→ **Work to be completed**:
Rewrite the lines of the records below as a numbered list, from the line that contains "The width and height of the screenshot is (761, 475)." up to and including the line that contains "(x=407, y=173)", leaving out any blank lines.

[Word and element pointing entries]
======

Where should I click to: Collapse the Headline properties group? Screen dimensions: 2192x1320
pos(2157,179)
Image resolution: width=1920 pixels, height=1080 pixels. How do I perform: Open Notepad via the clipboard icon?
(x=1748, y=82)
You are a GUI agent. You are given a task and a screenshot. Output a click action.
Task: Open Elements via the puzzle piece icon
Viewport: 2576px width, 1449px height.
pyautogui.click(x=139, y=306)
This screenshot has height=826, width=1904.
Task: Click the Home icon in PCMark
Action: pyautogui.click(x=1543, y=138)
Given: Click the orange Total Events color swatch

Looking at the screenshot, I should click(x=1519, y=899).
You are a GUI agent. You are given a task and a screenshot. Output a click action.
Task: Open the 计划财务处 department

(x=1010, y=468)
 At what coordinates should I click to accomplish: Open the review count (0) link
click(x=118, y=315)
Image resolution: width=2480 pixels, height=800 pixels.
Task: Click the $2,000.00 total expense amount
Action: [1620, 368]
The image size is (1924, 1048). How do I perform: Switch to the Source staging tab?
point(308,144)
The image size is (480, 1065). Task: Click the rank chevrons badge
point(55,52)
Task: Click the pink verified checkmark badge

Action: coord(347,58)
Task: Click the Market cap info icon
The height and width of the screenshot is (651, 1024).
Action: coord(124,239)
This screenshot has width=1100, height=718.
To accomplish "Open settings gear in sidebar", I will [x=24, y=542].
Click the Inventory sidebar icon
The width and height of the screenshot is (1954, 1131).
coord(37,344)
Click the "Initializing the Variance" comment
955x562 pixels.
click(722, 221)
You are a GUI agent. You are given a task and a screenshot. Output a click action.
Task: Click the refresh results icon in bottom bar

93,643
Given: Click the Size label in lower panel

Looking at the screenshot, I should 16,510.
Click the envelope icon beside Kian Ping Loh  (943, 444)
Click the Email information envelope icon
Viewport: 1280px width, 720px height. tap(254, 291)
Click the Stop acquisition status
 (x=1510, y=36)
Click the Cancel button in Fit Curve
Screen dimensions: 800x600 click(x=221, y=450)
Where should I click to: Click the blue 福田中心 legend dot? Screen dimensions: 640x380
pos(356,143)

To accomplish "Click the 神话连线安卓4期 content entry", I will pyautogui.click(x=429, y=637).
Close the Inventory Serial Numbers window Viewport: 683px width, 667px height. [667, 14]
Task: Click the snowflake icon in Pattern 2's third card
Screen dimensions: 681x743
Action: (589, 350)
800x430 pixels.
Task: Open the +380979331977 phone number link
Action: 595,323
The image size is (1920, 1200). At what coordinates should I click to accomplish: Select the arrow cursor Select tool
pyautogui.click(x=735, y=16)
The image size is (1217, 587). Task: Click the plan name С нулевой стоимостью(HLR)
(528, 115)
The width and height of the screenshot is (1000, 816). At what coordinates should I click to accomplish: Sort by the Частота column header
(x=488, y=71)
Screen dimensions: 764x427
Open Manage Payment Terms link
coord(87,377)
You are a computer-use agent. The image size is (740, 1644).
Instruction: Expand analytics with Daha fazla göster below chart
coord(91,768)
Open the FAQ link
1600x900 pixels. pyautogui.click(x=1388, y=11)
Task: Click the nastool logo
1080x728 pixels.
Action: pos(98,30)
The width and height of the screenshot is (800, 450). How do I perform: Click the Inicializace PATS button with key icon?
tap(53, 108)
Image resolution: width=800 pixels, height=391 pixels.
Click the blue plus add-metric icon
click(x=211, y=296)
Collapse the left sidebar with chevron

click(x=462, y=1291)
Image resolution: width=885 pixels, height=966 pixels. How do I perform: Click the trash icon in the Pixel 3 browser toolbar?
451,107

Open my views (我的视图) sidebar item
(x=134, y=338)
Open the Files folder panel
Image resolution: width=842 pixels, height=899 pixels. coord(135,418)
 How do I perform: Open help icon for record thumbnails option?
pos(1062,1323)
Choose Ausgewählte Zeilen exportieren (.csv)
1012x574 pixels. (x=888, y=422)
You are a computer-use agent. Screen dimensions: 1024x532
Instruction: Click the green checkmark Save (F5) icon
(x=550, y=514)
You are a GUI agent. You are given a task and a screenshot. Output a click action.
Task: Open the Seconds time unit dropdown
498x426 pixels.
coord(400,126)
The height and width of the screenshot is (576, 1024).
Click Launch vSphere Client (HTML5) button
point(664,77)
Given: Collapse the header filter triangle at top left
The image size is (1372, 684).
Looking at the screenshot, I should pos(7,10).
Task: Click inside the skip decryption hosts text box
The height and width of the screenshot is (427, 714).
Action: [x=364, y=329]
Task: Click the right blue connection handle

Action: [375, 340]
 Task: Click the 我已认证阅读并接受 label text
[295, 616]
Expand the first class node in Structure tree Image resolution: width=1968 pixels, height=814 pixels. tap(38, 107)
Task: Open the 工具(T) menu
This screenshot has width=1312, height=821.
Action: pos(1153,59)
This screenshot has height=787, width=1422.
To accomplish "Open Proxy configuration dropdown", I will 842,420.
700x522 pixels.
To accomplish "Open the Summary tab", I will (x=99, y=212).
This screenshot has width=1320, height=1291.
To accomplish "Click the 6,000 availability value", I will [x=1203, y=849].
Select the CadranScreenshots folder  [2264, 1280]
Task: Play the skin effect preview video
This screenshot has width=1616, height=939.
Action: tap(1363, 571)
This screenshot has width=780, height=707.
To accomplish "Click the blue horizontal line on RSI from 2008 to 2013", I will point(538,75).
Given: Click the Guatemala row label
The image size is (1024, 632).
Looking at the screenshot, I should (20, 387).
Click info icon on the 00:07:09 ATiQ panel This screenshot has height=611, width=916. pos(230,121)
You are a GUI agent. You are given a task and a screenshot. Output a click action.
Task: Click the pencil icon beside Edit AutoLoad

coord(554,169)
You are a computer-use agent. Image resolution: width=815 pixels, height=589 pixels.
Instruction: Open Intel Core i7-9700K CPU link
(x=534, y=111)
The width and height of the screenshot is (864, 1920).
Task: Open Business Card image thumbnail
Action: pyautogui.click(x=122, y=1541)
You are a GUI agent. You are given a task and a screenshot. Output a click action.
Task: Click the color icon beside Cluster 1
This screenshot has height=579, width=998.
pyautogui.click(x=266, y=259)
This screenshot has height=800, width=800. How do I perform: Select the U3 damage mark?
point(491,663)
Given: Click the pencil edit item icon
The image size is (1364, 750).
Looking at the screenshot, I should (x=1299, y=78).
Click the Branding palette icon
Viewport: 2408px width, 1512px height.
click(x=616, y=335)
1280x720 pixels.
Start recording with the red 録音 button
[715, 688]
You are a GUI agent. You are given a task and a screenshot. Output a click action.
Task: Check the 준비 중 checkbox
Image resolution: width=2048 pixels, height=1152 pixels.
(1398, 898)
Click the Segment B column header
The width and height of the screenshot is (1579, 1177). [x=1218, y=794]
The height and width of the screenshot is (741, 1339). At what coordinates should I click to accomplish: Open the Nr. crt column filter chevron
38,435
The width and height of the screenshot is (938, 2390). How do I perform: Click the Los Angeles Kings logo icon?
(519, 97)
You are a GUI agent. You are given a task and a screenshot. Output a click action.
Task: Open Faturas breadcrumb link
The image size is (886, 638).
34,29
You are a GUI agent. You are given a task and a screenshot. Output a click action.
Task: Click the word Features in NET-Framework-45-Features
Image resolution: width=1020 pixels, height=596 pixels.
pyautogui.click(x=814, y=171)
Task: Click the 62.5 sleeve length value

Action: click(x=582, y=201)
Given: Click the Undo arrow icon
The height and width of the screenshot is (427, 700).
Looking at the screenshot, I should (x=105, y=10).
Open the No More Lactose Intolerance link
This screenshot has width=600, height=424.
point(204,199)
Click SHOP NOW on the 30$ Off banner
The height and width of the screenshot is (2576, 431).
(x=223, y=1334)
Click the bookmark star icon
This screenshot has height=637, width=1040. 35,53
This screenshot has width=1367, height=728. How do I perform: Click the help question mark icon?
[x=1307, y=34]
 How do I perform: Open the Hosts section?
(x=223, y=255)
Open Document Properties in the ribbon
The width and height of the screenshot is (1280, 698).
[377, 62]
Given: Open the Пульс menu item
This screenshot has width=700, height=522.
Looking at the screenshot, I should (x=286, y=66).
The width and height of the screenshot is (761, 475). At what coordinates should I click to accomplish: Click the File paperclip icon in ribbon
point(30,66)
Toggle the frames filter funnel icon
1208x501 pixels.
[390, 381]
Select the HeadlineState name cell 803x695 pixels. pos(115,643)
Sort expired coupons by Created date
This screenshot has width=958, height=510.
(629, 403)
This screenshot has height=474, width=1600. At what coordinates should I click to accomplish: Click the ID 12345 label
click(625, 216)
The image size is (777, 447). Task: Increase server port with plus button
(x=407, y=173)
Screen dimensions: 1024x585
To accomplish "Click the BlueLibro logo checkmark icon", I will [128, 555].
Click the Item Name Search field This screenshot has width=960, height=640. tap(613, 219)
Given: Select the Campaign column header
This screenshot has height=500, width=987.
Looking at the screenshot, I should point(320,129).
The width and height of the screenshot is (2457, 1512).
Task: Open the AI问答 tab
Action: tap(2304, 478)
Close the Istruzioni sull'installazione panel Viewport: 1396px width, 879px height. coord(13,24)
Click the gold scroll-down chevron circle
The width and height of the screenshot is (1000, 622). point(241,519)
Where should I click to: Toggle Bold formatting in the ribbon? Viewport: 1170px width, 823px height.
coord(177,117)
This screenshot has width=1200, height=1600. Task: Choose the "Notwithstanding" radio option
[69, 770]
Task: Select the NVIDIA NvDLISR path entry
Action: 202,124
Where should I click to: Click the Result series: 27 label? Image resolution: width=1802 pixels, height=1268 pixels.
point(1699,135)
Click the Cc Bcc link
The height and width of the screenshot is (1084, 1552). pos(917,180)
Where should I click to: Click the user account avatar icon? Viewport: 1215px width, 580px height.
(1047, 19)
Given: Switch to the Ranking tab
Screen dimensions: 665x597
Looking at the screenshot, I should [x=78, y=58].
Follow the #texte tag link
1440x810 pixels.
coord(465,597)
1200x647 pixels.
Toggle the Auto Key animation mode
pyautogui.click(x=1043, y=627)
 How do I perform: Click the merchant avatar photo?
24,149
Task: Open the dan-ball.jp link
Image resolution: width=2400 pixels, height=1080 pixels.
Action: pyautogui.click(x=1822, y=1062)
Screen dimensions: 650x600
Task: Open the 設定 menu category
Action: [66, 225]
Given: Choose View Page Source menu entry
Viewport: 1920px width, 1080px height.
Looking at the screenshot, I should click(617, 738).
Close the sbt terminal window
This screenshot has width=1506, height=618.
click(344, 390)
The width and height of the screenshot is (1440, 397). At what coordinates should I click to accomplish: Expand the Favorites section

======

→ **Result for this task**:
1. The width and height of the screenshot is (761, 475). At what coordinates should I click to accomplish: Click the File paperclip icon in ribbon
2. point(30,66)
3. Toggle the frames filter funnel icon
4. 1208x501 pixels.
5. [390, 381]
6. Select the HeadlineState name cell 803x695 pixels. pos(115,643)
7. Sort expired coupons by Created date
8. This screenshot has width=958, height=510.
9. (629, 403)
10. This screenshot has height=474, width=1600. At what coordinates should I click to accomplish: Click the ID 12345 label
11. click(625, 216)
12. The image size is (777, 447). Task: Increase server port with plus button
13. (x=407, y=173)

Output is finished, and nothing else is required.